Good for lots of different benchmarks, but I usually prefer deeper anlysis
of a single benchmark.

> Perhaps you are using the tool which can be found here:
> tools/tools/syscall_timing
>
> It reports significantly lower numbers (even 20% less) because the test
> loop itself has just more overhead.

My results above show almost 25% overhead according to the user:sys ratio.
This ratio has a high variance, but I almost trust it.  For my makeworld
benchmark, I recently rewrote the timing to not trust any of the times
reported by getrusage(), but to use raw ticks.  getrusage() still doesn't
even report interrupt times, and a large amount of the sys time is now
hidden in kernel thread times (interrupt time in user threads is closer
to 0 than it used to be, thus less needed, since interrupt time is now
mostly hidden in kernel ithreads or unavailable for "fast" interrupt
handlers).  getrusage() is especially inaccurate for the short-lived
processes that are typical for compiling -- it has to convert up ticks
into user and sys times, and for short-lived processes the tick counts
are usually 0 and 0 or 1 and 0 when it is called in exit().

> For the first testing method results are as I wrote in the commit message,
> with one caveat that I disabled frequency scaling and they went down a
> little
> bit (i.e.
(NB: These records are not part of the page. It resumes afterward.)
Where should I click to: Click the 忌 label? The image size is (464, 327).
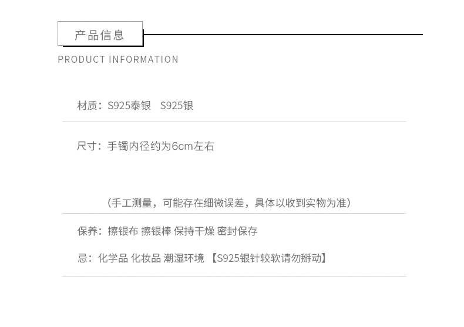point(82,258)
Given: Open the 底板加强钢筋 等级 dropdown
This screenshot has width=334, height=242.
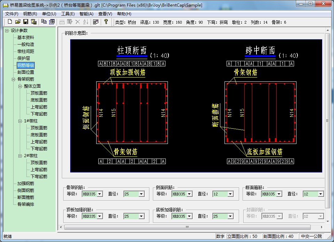Looking at the screenshot, I should click(x=189, y=216).
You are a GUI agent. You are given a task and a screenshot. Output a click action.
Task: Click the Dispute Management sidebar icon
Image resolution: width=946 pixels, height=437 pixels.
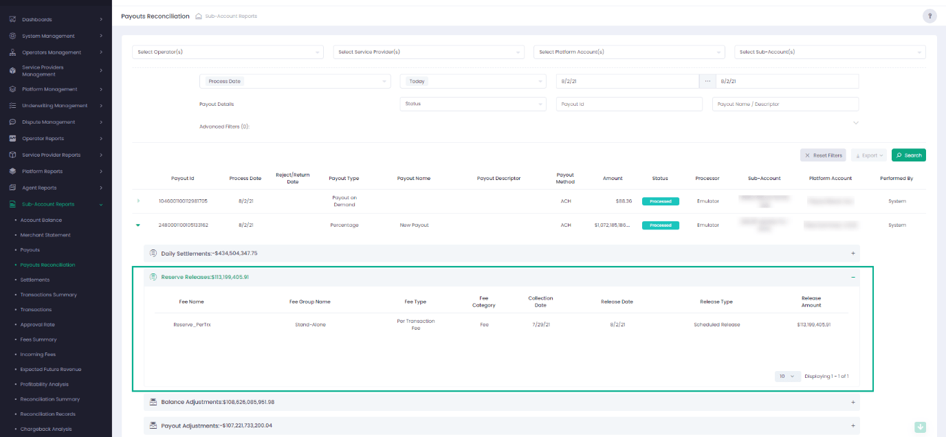[12, 122]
NOT boosted freq, but having it disabled makes things tad bit
> slower; *boosted* numbers are significantly bigger but also not reliable).

I almost always do that here.  My Haswell system always throttles in Turbo
mode, so Turbo mode gives a speedup of about 1% with high variance instead
of the 10% that it capable of for short bursts.

> The syscall path has long standing pessimization of using a function pointer
> to get to the arguments. This fact was utilized to provide different
> implementations switchable at runtime (thanks to kgdb -w and the set
> command).

That is actually a not very long standing pessimization.  My server runs
FreeBSD-~5.2 and doesn't have it.  Its syscalls are about 30% faster on
i386 IIRC.  i386 syscalls are have more fundamental (hardware) overhead
than amd64 syscalls, so other pessimizations are relatively larger.

My i586(npx)-optimized bcopy() had problems with its function pointers.
They cost a lot according in some benchmarks.  Other benchmarks showed that
the problem is more with general cache misses or just branch target cache
misses.  A couple of cycles for the indirection is nothing compared with
"rep cmps" startup overhead.

> The variants include:
> 1. cpu_fetch_syscall_args
>
> This is the routine as present in head, i.e. with inlined memcpy
>
> 2. cpu_fetch_syscall_args_bcopy
>
> State prior to my changes, i.e. a bcopy call with a variable size
>
> 3. cpu_fetch_syscall_args_oolmemcpy
>
> Forced to not be inlined memcpy with a constant size, the code itself
> is the same as for regular memcpy
>
> 4. cpu_fetch_syscall_args_oolmemcpy_es

Some of these functions are not declared inline, but are automatically
inlined by clang whether you want this or not.  I don't want this or
clang, so I use gcc and uses its options to turn off inlining
(-fno-inline, which is needed to unbreak -Os, and then -Os, and
-fno-inline-functions-called-once).  Also -mtune-i386 for i386, to
prevent generation of instructions that ddb can't disassemble.  So the
getpid() benchmark and some others run a bit slower for me.  I mostly
only care about the makeworld benchmark.  This runs less than 1% slower
without the fancy optimizations.  Then I speed it up by 20% sys time or
2% real time with my own fancy optimizations.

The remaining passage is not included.